Los números respaldan el fenómeno. Entre 2024 y 2025, Smith acumuló 163 recepciones, 2.558 yardas y 27 touchdowns, más producción que cualquier otro receptor del país en ese período, y en lo que va del 2026 consiguió convertirse en el líder de yardas por recepción de la historia de OSU, con 2.873 superando a Emeka Egbuka. De hecho, en el debut de este año, una goleada 56-3 sobre Ball State, sumó ocho recepciones, 151 yardas y dos touchdowns, confirmando que el nivel se sostiene pese a la presión de ser, temporada tras temporada, el objetivo prioritario de cada defensa rival.
El físico, las rutas y las manos: la radiografía de un receptor completo
Más allá de la estadística, lo que distingue a Smith es el perfil físico y técnico. Con 1,91 metros y unos 101 kilos, combina un marco de receptor “X” clásico con una velocidad increíble, impropia para su tamaño. A eso se suma un árbol de rutas muy trabajado y pulido para su edad, buen salto vertical en disputas de balón y una tasa de drops muy baja en relación al altísimo volumen de targets que recibe cada fin de semana.

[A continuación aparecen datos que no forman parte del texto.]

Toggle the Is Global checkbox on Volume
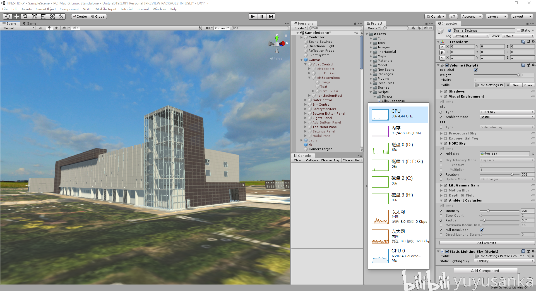Viewport: 536px width, 291px height. (x=476, y=70)
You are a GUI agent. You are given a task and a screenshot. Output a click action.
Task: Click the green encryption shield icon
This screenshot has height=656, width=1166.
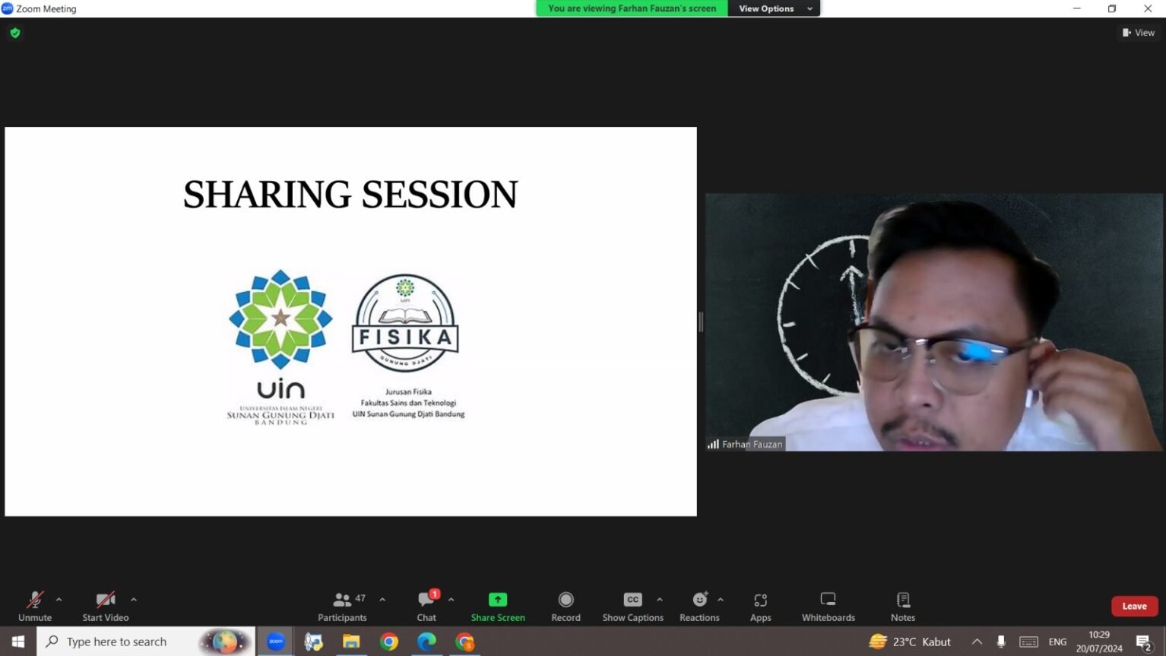(x=15, y=33)
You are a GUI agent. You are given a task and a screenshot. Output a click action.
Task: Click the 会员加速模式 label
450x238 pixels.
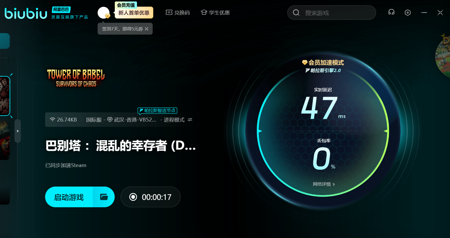[x=323, y=63]

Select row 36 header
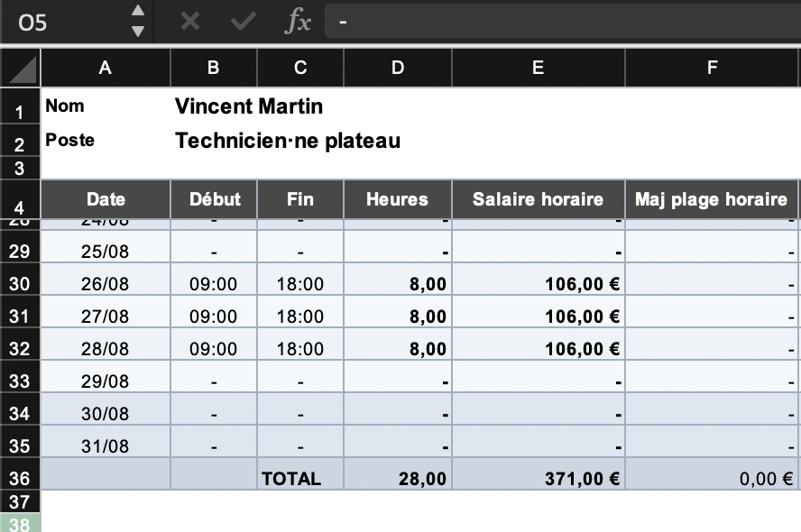[20, 479]
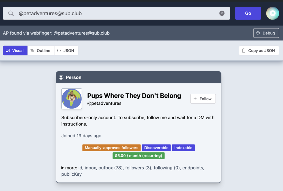The image size is (283, 191).
Task: Click the plus icon on Follow button
Action: coord(195,99)
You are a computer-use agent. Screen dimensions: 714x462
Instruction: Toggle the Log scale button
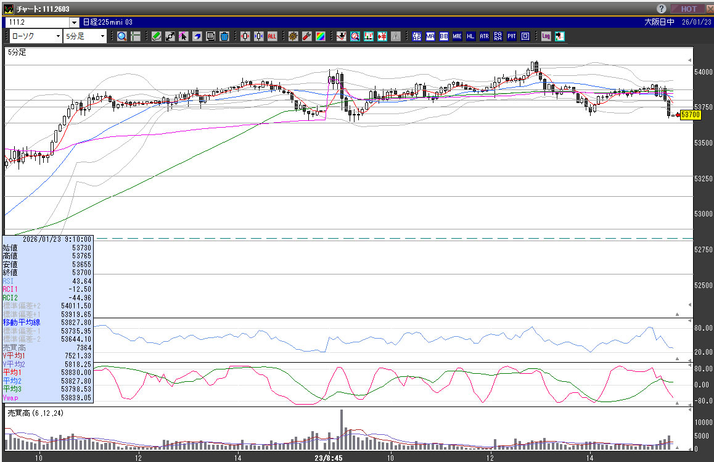point(546,36)
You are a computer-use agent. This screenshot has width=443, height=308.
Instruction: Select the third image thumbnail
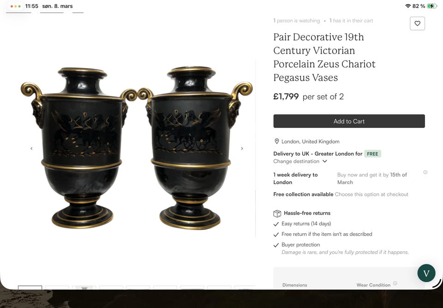pos(84,287)
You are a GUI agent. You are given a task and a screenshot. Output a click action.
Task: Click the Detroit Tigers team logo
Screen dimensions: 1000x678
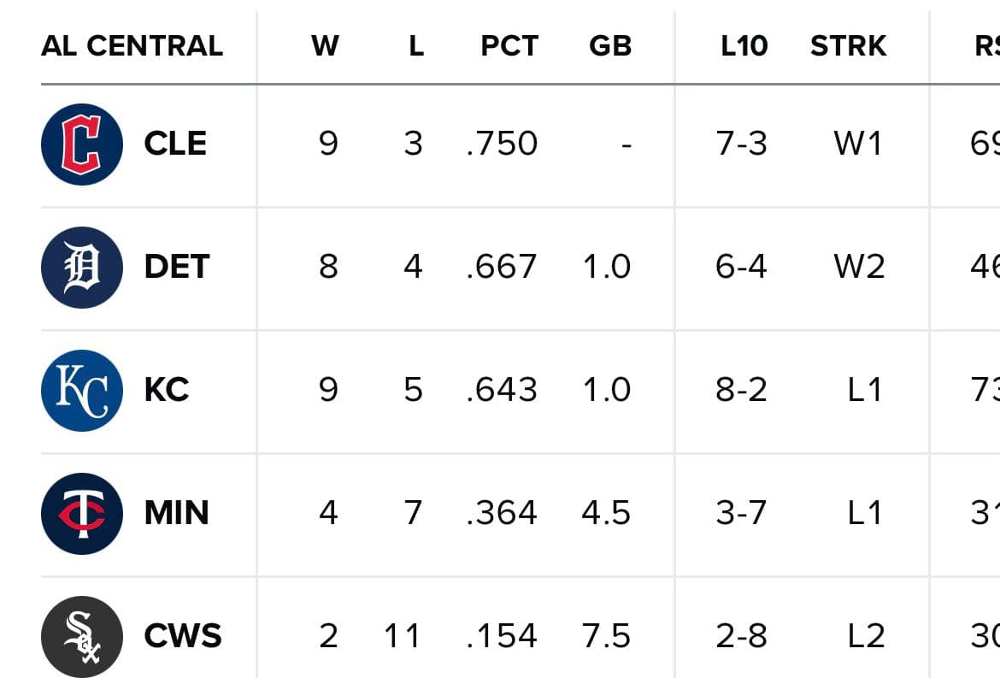click(x=82, y=268)
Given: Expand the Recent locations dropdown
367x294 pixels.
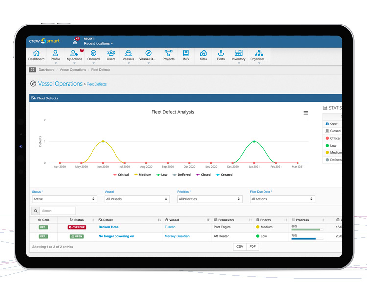Looking at the screenshot, I should [x=98, y=44].
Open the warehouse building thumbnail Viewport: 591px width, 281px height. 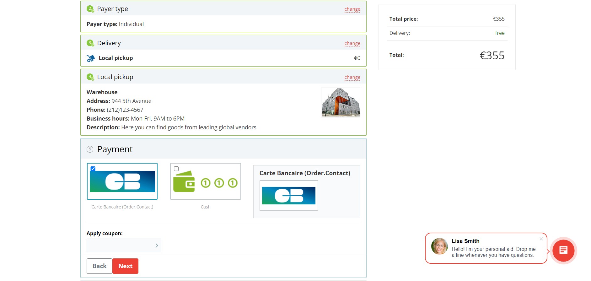pyautogui.click(x=341, y=102)
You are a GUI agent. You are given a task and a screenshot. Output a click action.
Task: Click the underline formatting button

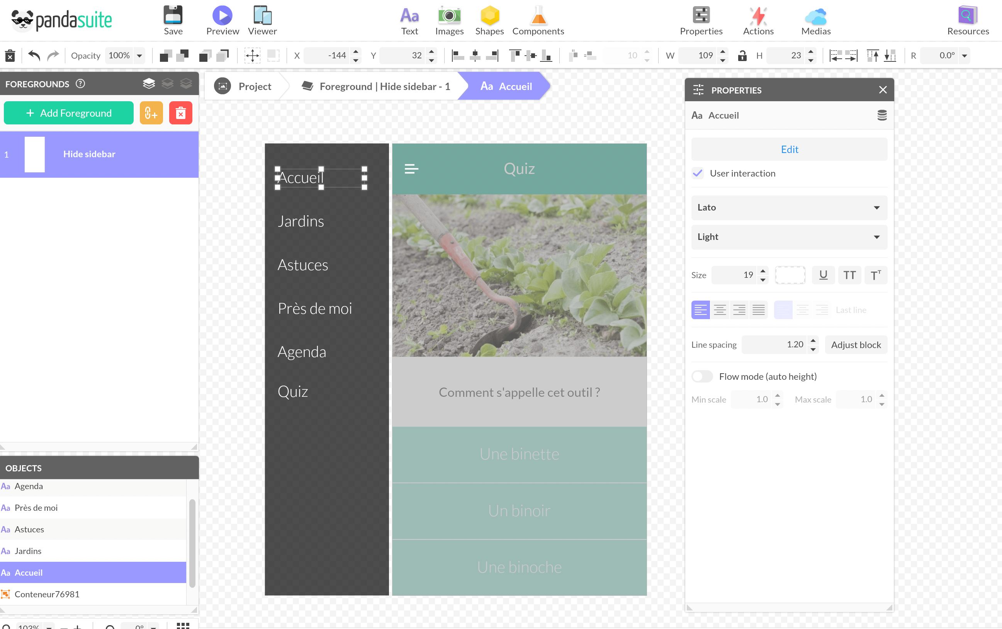[822, 275]
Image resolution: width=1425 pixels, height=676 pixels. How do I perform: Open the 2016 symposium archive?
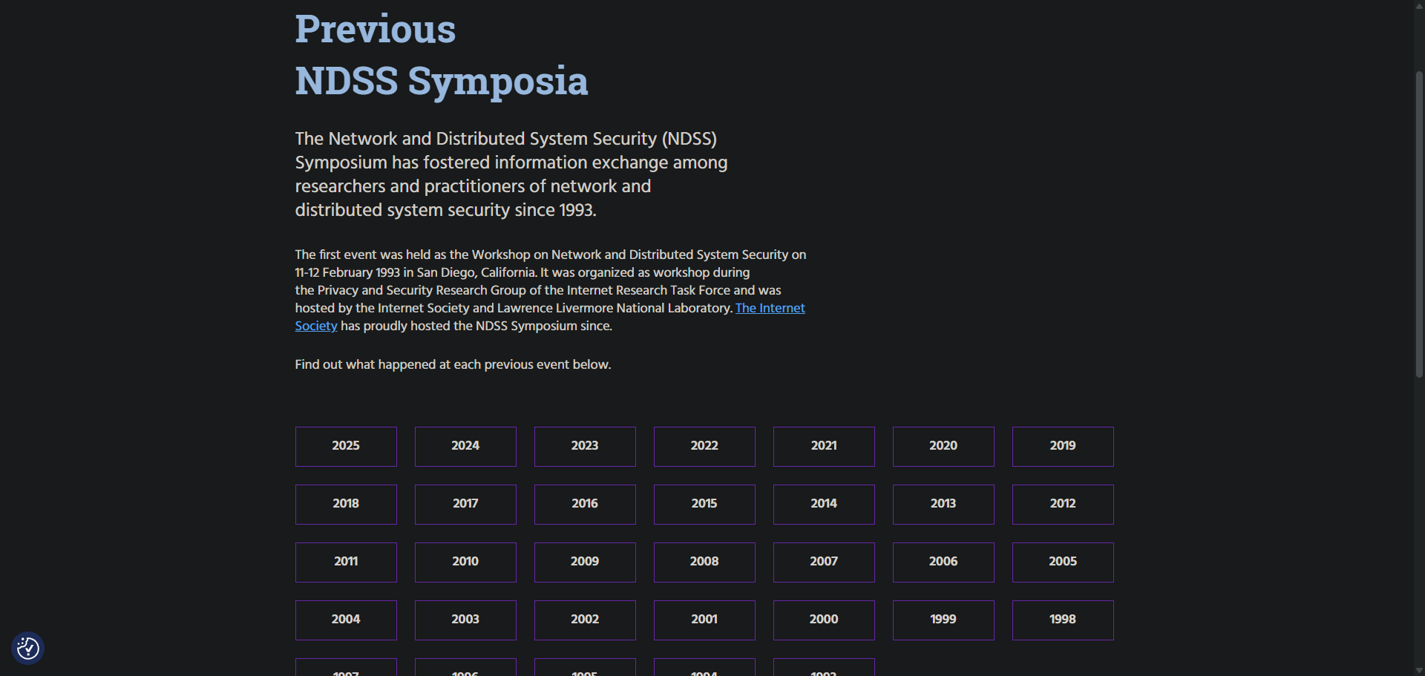pos(585,504)
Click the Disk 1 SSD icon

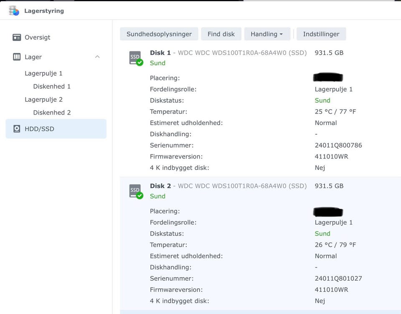point(136,58)
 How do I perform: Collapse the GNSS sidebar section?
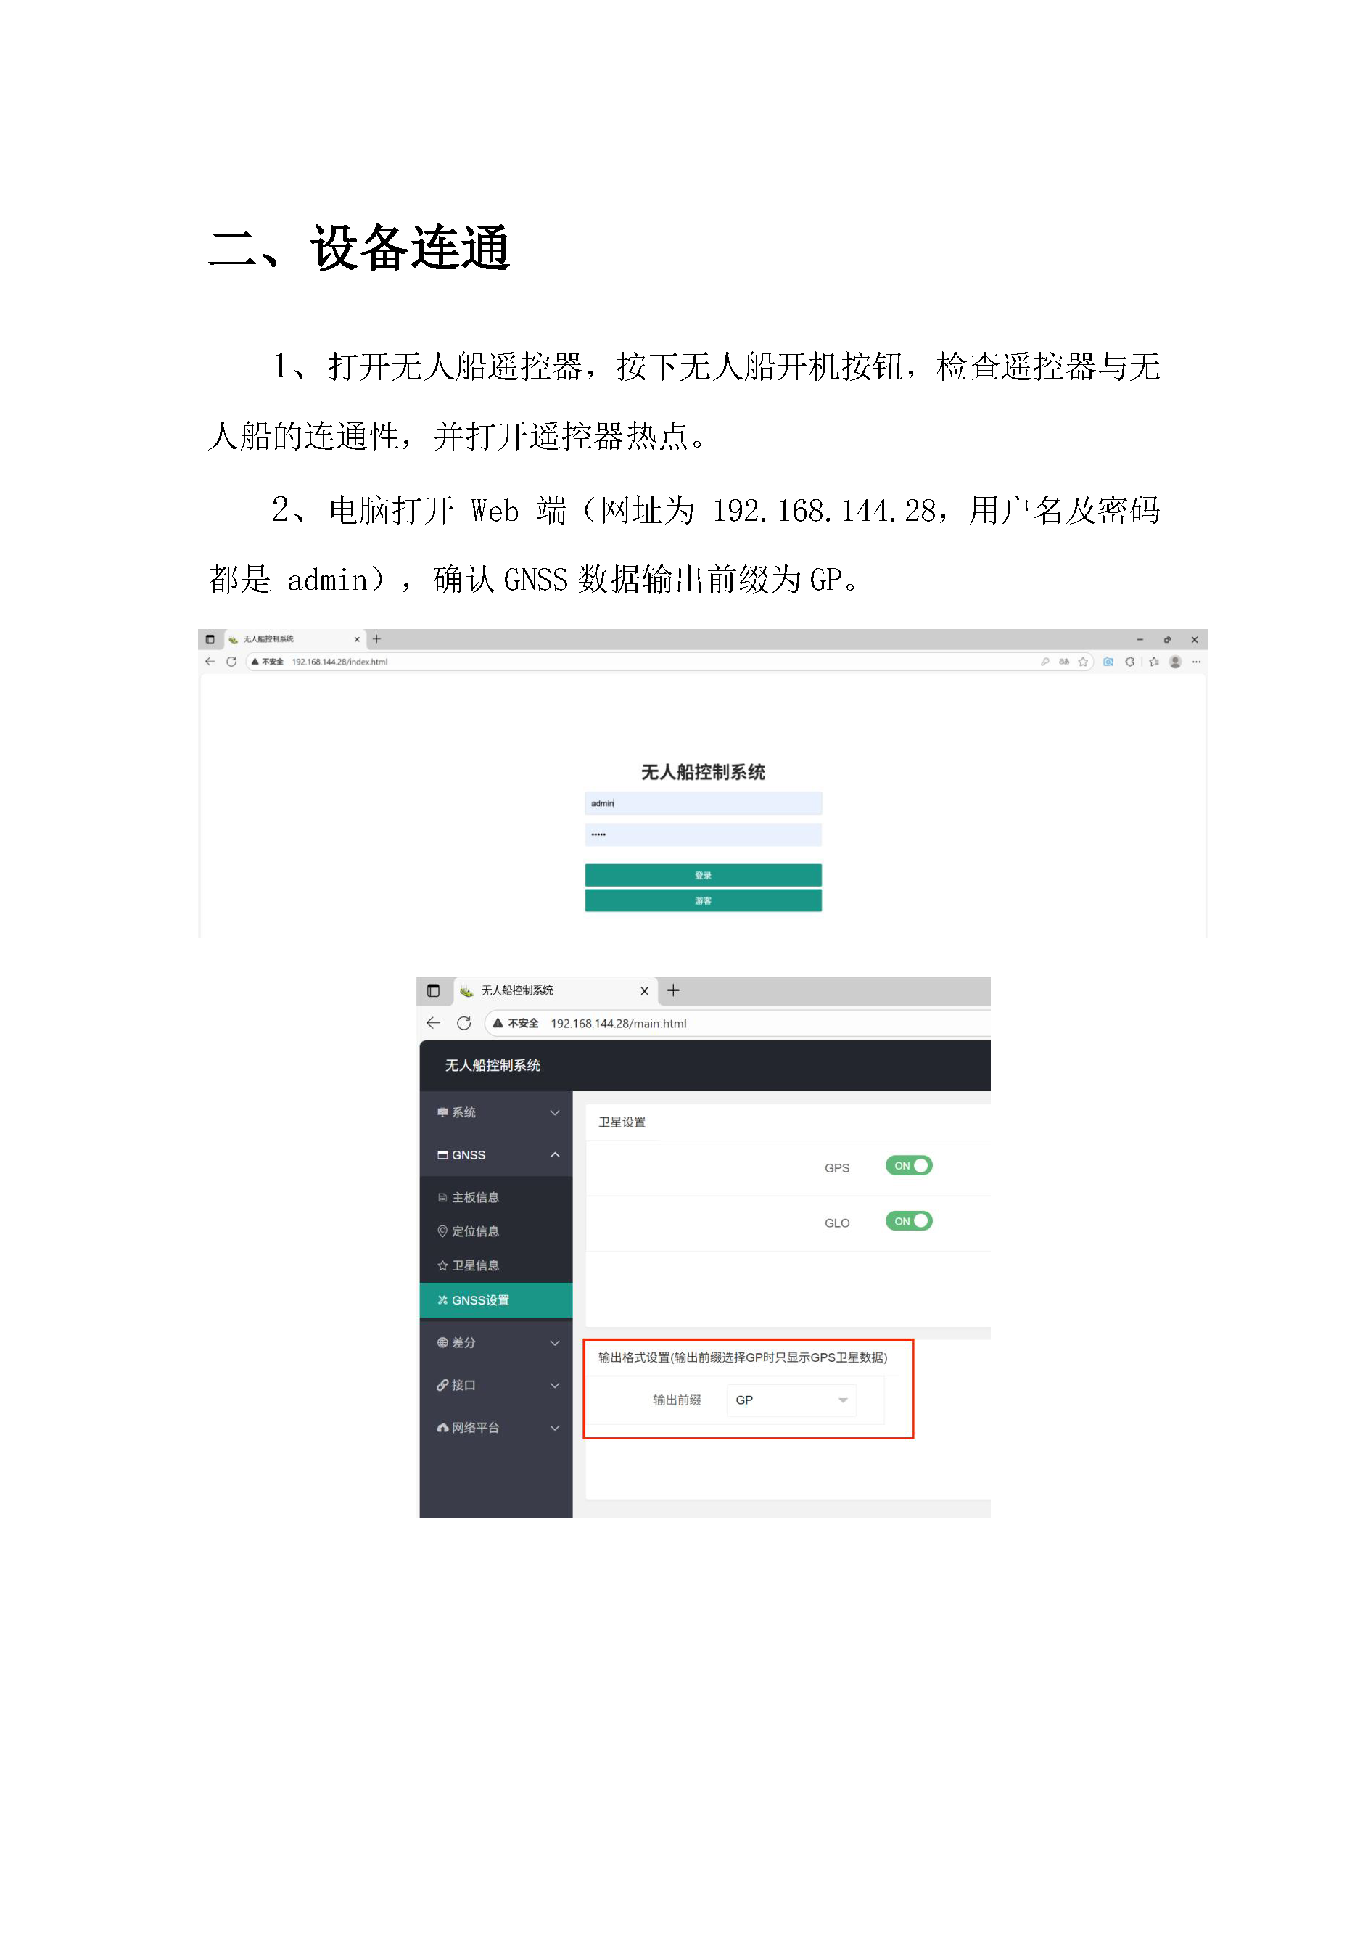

Ese combo de físico y técnica lo coloca en una categoría aparte, la de los receptores que ya juegan con el nivel de lectura y anticipación de un profesional antes incluso de llegar a la NFL. En los primeros boards del draft 2027, Smith aparece como el prospecto número uno absoluto, y salvo por alguna actuación sobresaliente de alguno de los prospectos de QBs, será difícil no verlo salir en primer lugar el año que viene.
De cara a lo que resta de la temporada, la narrativa alrededor de Jeremiah Smith combina dos planos que rara vez conviven con esta intensidad en el fútbol universitario. La pelea diaria por los récords de Ohio State, un programa con una tradición histórica en la posición, y la construcción de un currículum que ya lo posiciona como uno de los mejores prospectos de receptor de los últimos años. Ese doble objetivo convierte a cada aparición de Smith en un evento seguido de cerca por fanáticos, rivales y, cada vez con más atención, por los propios equipos de la NFL.